Zum ungelogen neunten Mal setze ich nun an, diesen Blogartikel zu schreiben. Immer kam irgendwas oder irgendwer dazwischen. Kennen Sie das auch?
Damit die Versuchungen und Ablenkungen nicht umsonst waren, schreib ich nicht den ursprünglich geplanten Text über erfolgreiche Methoden der Positiven Psychologie, sondern sage Ihnen lieber, wie es mir ergangen ist und ich mich in Zukunft zu disziplinieren und der Störungen zu befreien gedenke:
- Waschmaschine fertig und trötet los. Genervtes Augenrollen. – Das Signal hab ich nun abgestellt, wollte ich schon lange machen; war nach einem Blick in die Gebrauchsanweisung auch gar nicht so schwer. – Weiter geht’s.

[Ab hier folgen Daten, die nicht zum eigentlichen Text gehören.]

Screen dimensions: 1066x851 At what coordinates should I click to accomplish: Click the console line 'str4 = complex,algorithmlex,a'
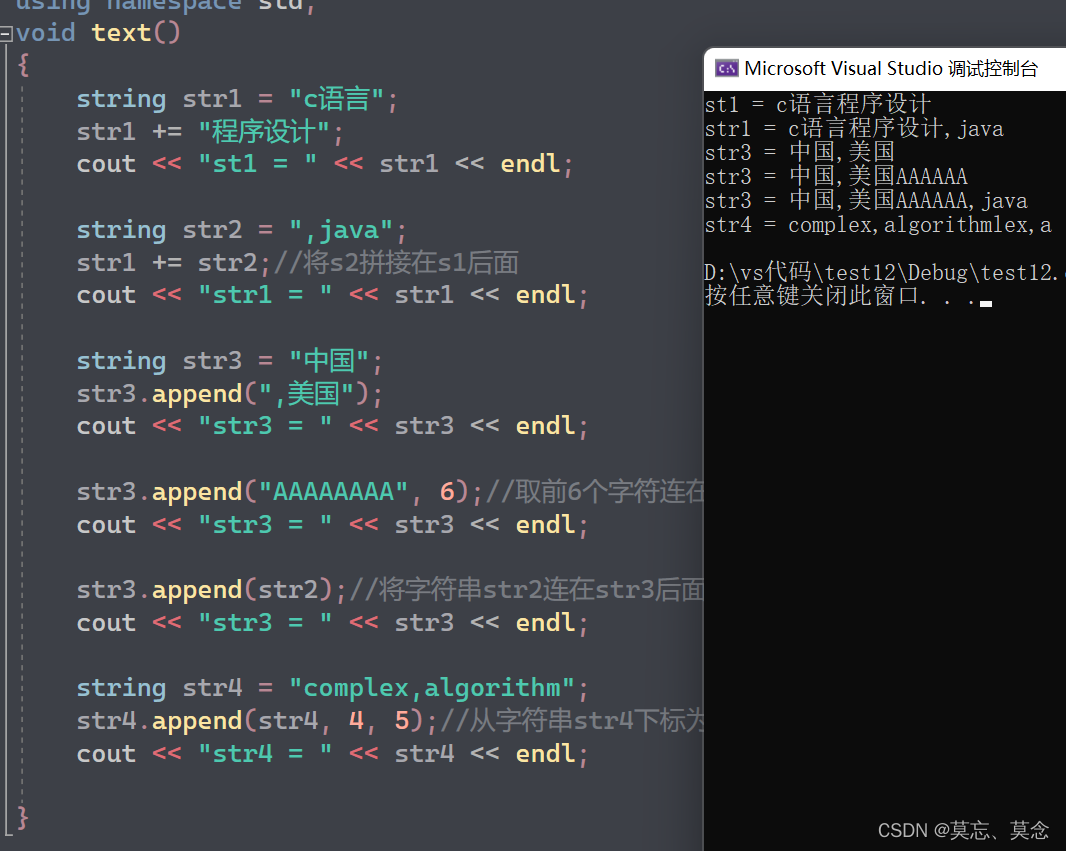click(877, 224)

- Ich greife zur Teetasse. Leer. Mist! Lange schon wollte ich mir angewöhnen, vor Arbeitsbeginn einen entsprechend großen Trinkvorrat zuzubereiten. Na, dann eben jetzt und ab morgen vorm Loslegen. – Wo war ich im Text?
- Klingelingeling: Der Postbote fragt, ob ich für den Nachbarn das Paket annehmen könnte. Wenn der nette Mann da so vor mir steht und freundlich fragt, fällt mir ein „Nein“ schwer. Daher mein Beschluss: An Tagen oder mehreren Stunden, an denen ich keine Coachings oder sonstige Termine habe, stelle ich konsequent die Klingel ab. Mache ich ja während der Coaching-Sessions auch. Erinnerung in den elektronischen Kalender, damit ich hinterher nicht vergesse, sie wieder anzustellen. Ruhe ist.

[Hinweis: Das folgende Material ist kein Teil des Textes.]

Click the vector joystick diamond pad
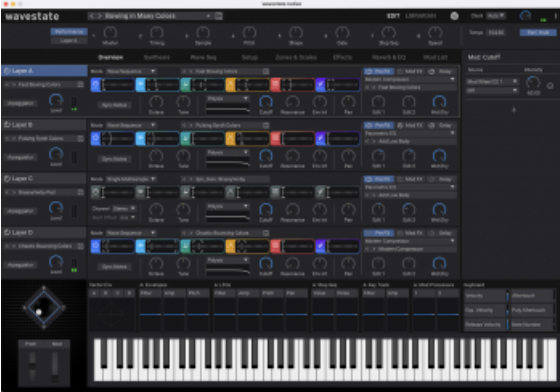This screenshot has width=560, height=392. click(x=44, y=307)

- Bimmelimmelim. „Ja geht’s noch?“ – Handy vergessen auf lautlos zu stellen –Verzeih ich mir, geh aber trotzdem nicht ran. Der Dauererreichbarkeitsfolter hab ich mich schon vor langer Zeit entzogen. Ich habe eine Box, da kann jeder seine Nachricht hinterlassen. Ich rufe dann zurück. Jetzt noch den Erinnerungspiep für neue Nachrichten ausstellen. – Nun aber, alle Telefontöne aus. Weiterschreiben.
- Lautes „Dauer-Nääääääääääää“… So ein Laubbläsertyp krawallt scheinbar endlos auf dem Gehweg vor dem Haus herum. Mann! Wieder aus dem Schreibfluss gebracht! Wieso können die eigentlich nicht einfach einen guten, alten Rechen nehmen?!!“ Nun, ich weiß, das hab ich nicht in der Hand. Aber Ohropax im Haus. Rein damit und wieder ran an den Artikel.
- Eine Idee schießt mir ins Hirn und mich zugleich aus der Schreiberei raus: Ich könnte mir eine Checkliste für ungestörtes Arbeiten erstellen. Da stehen alle potenziellen Unterbrecher und Störer drauf. – Ja, mach ich gleich, wenn der Artikel fertig ist… Na ok, ein paar Stichpunkte schon jetzt, damit ich sie nicht vergesse… 10 Minuten gehen ins Land, die handschriftliche Checkliste ist fertig. Schön. Blöd ist nur, dass ich jetzt wieder ordentlich „Einrichtungszeit“ für meine eigentlich geplante Arbeit brauche.
- Plötzlich tippt mir jemand auf die Schulter. Ich schrecke wie verrückt zusammen. Mein Partner steht neben mir und guckt mich ganz schuldbewusst an. Dank Ohropax hab ich ihn nicht kommen hören. – An Weiterschreiben ist nicht zu denken. Wir trinken erst mal gemütlich einen Kaffee zusammen. – Ach, welch schöne Unterbrechung!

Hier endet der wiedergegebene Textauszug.